◆ **Problem to solve**
Word for word, set down the lines from the one that contains "You are a GUI" through the final line of the data; no pictures belong in the copy.
(Data provided)
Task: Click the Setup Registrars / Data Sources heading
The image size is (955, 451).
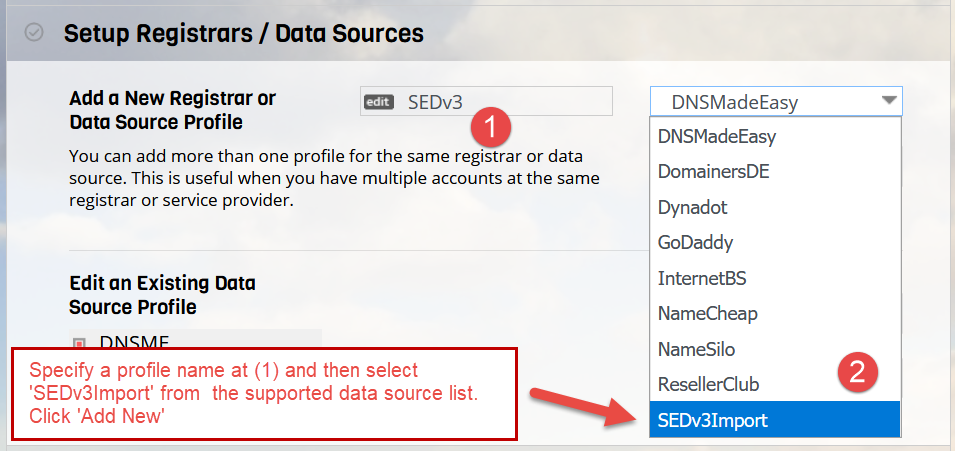Action: pyautogui.click(x=244, y=33)
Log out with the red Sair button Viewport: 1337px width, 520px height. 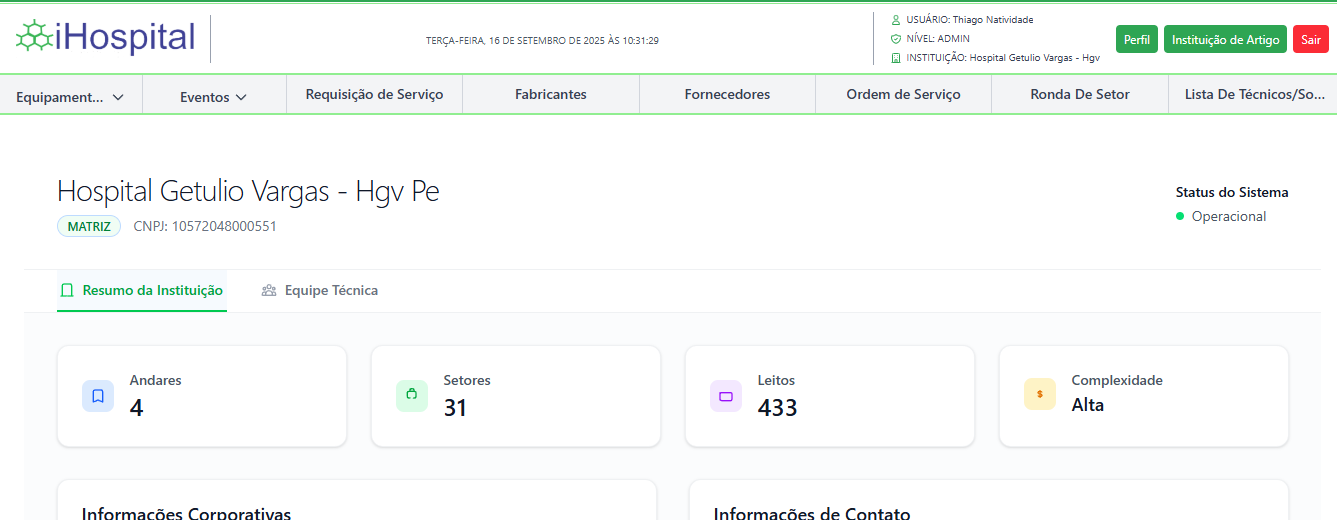point(1310,40)
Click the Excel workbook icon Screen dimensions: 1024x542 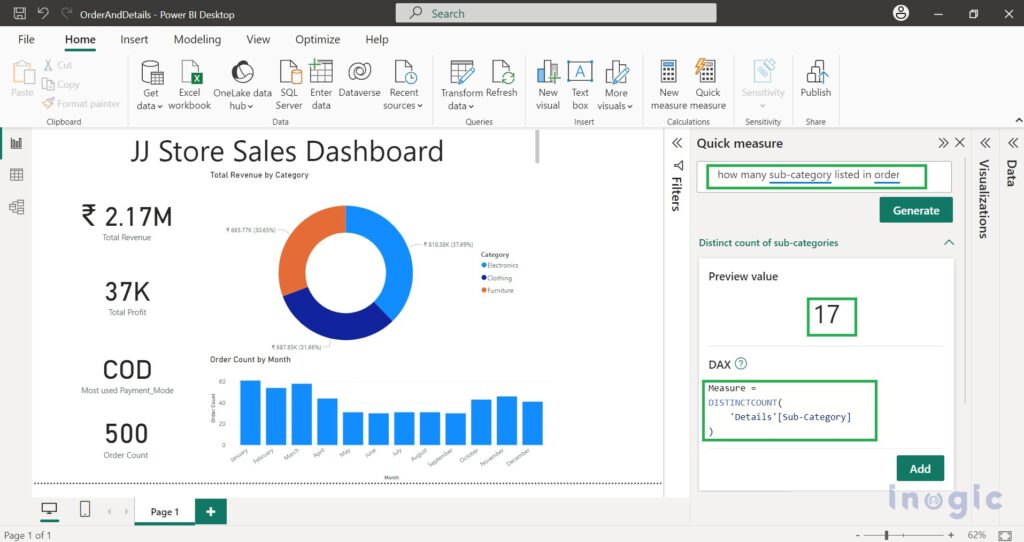(x=190, y=74)
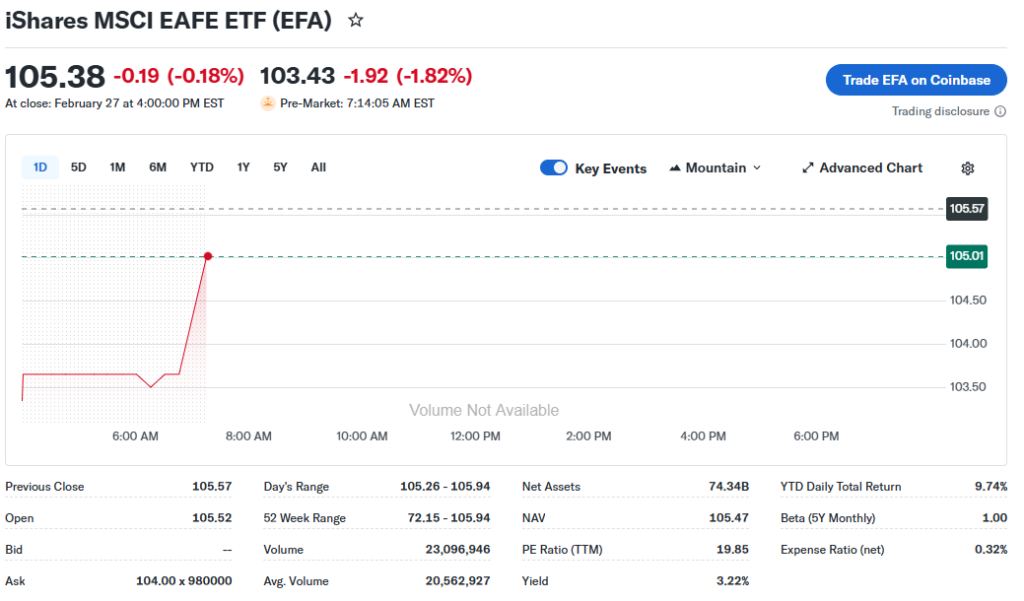
Task: Select the 1M range tab
Action: pos(117,168)
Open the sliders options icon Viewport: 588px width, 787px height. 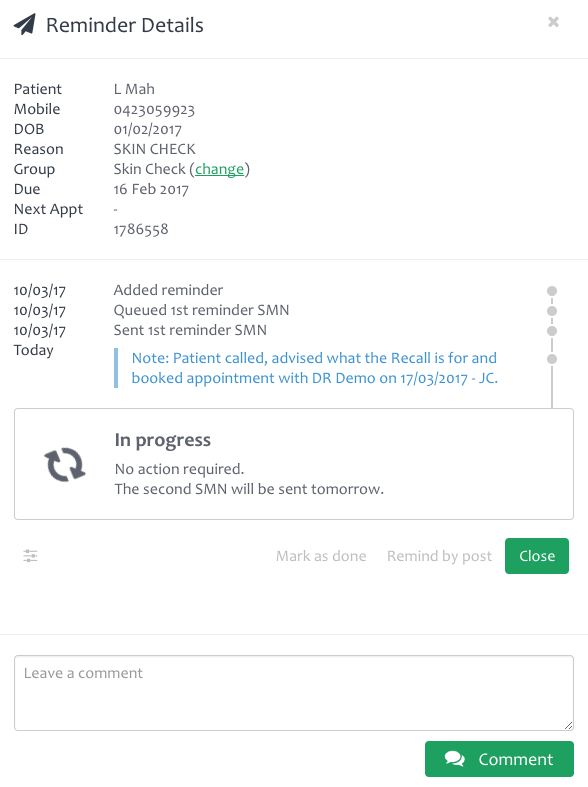tap(30, 556)
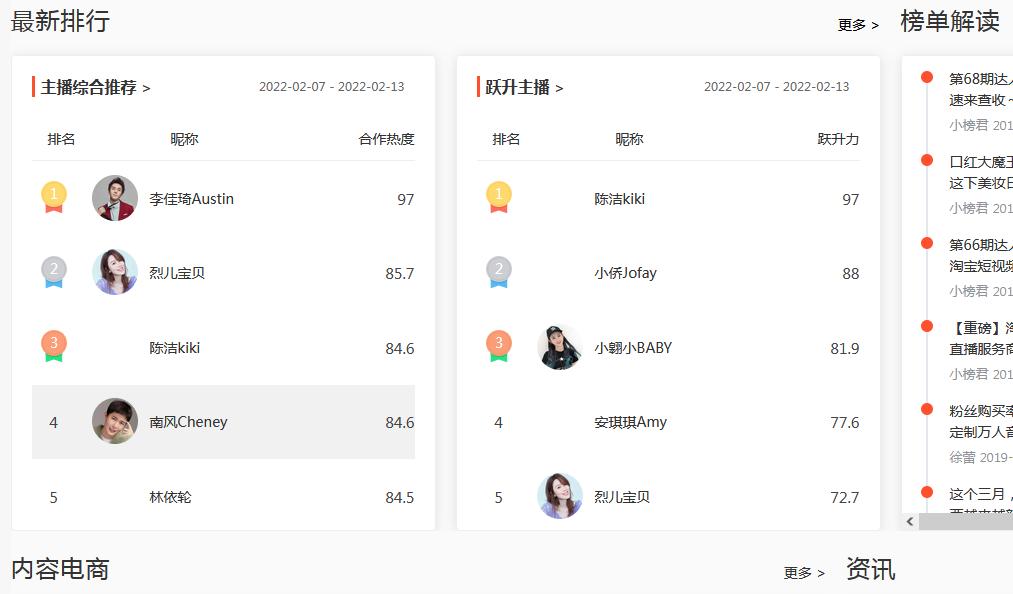1013x594 pixels.
Task: Open the 更多 chevron beside 内容电商
Action: pyautogui.click(x=804, y=572)
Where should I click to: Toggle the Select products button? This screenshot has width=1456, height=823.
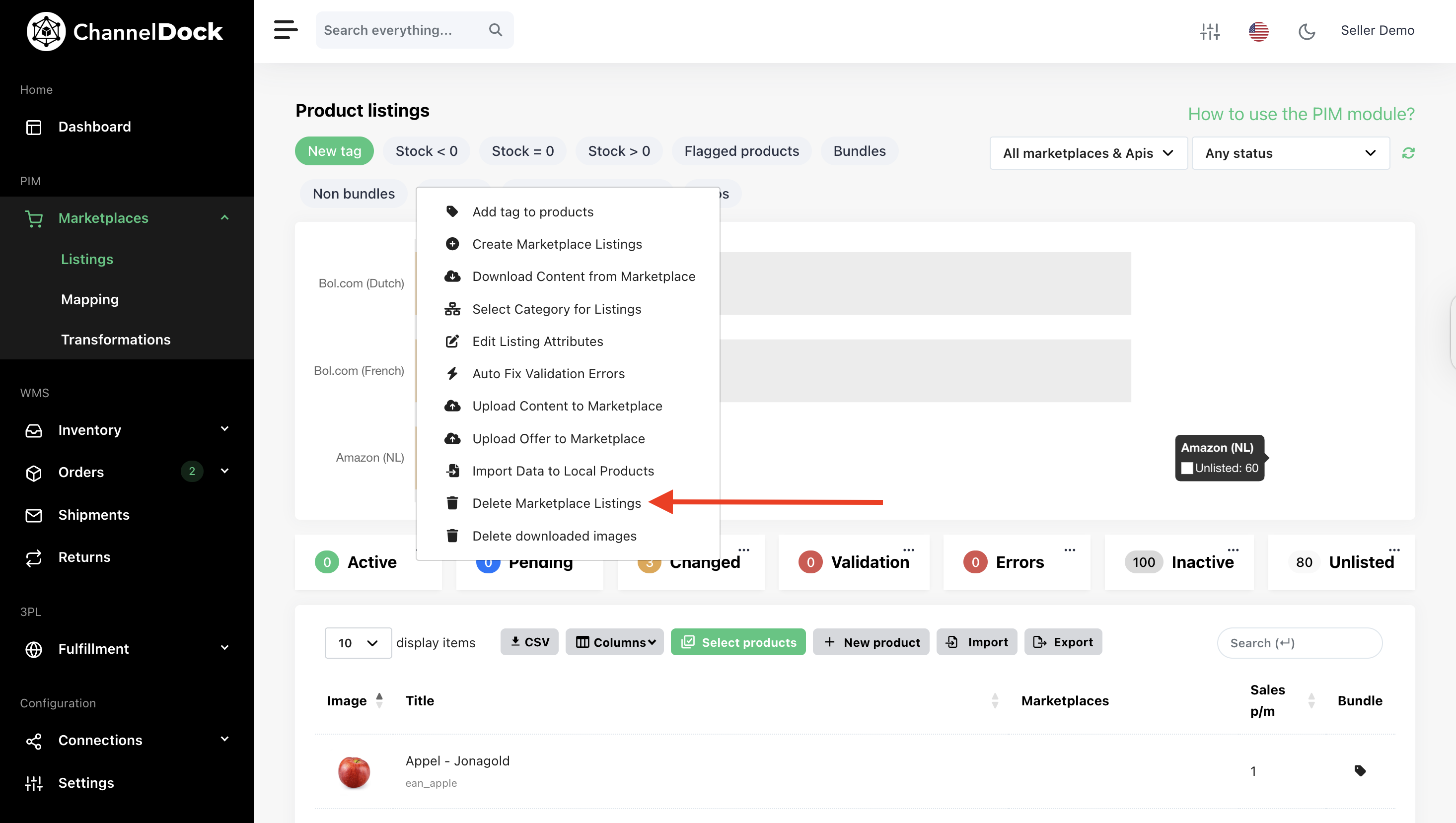click(x=738, y=642)
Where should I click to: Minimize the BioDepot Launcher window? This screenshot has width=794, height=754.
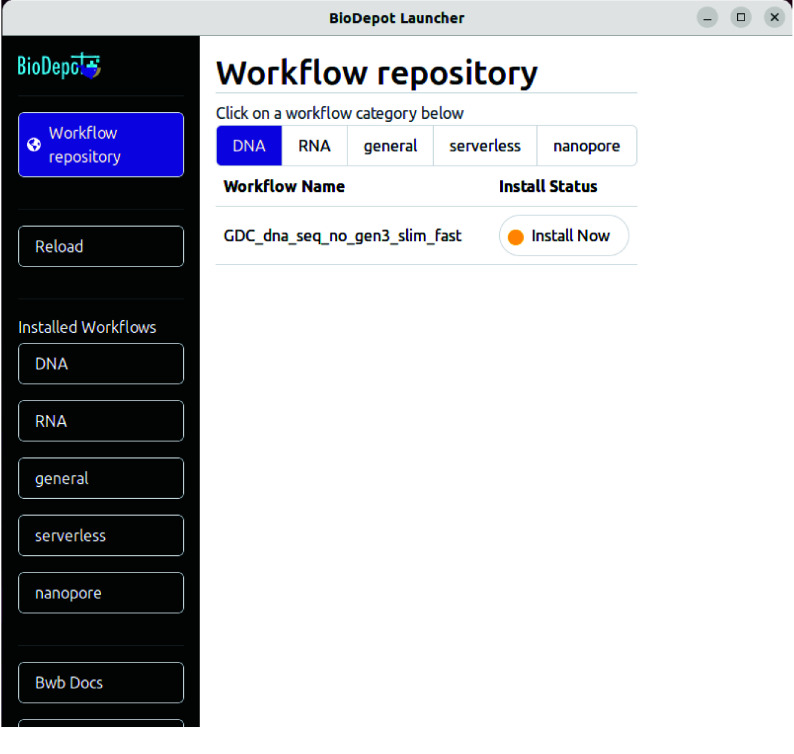(x=708, y=18)
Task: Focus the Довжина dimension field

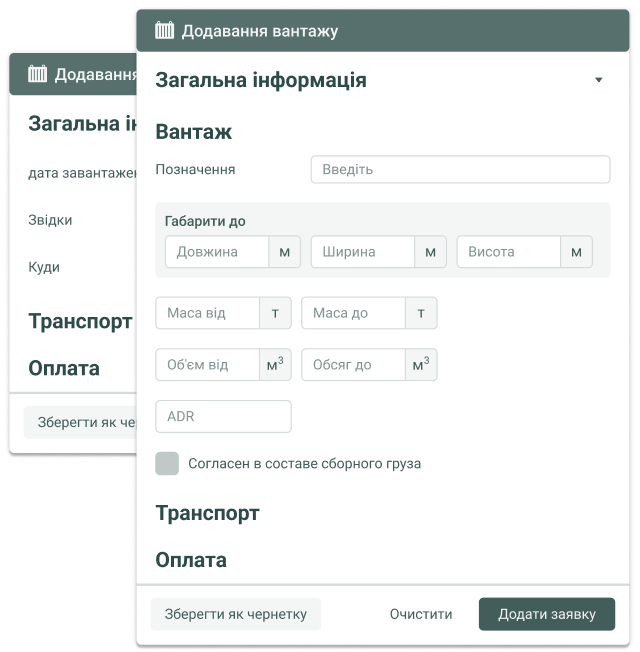Action: click(x=217, y=252)

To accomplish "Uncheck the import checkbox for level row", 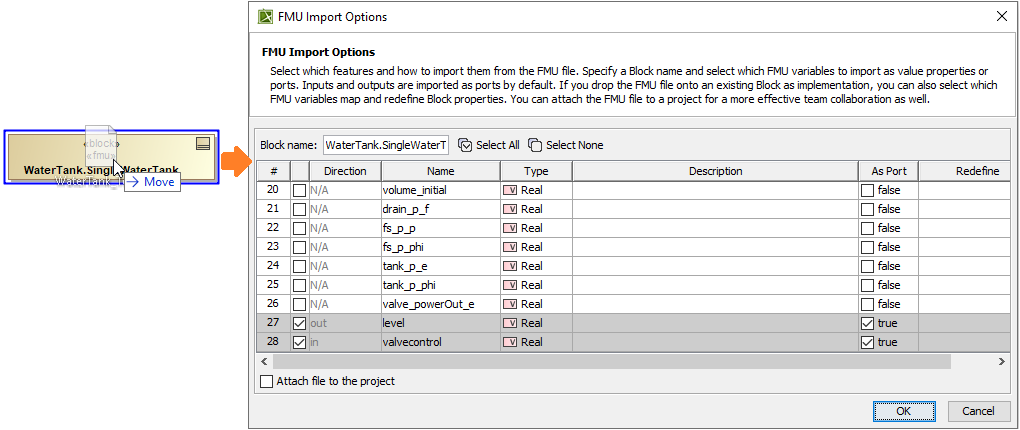I will [x=299, y=323].
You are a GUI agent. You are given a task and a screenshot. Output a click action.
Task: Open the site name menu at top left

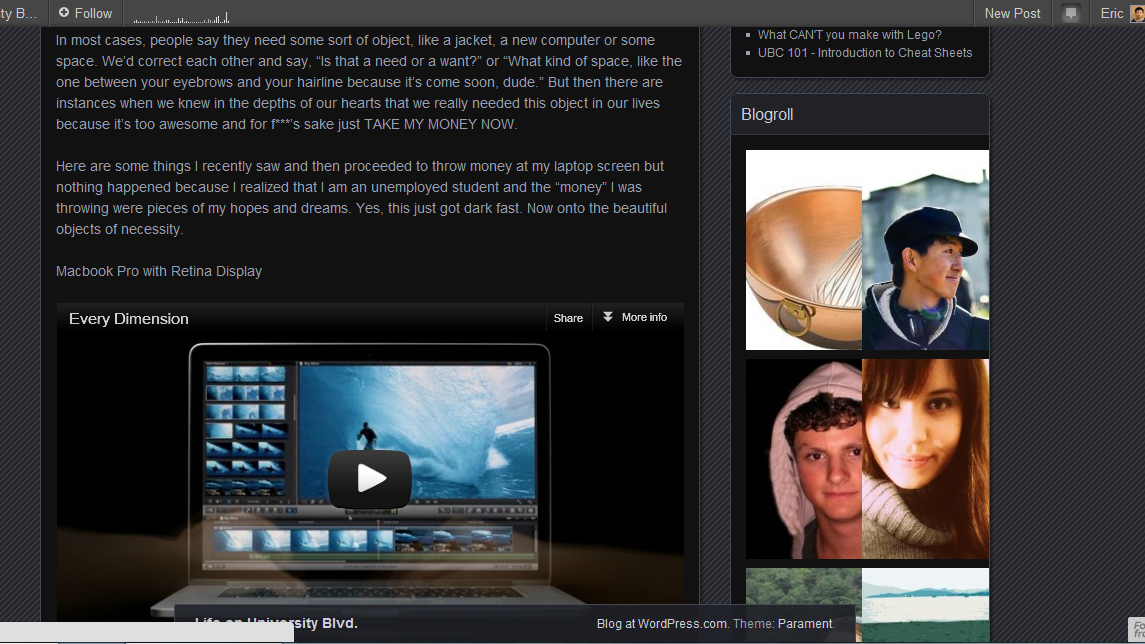coord(18,13)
(End Data provided)
◆ **Finished task**
You are a GUI agent. You are given a task and a screenshot. Output a click action.
Task: Open the site name menu at top left

coord(18,13)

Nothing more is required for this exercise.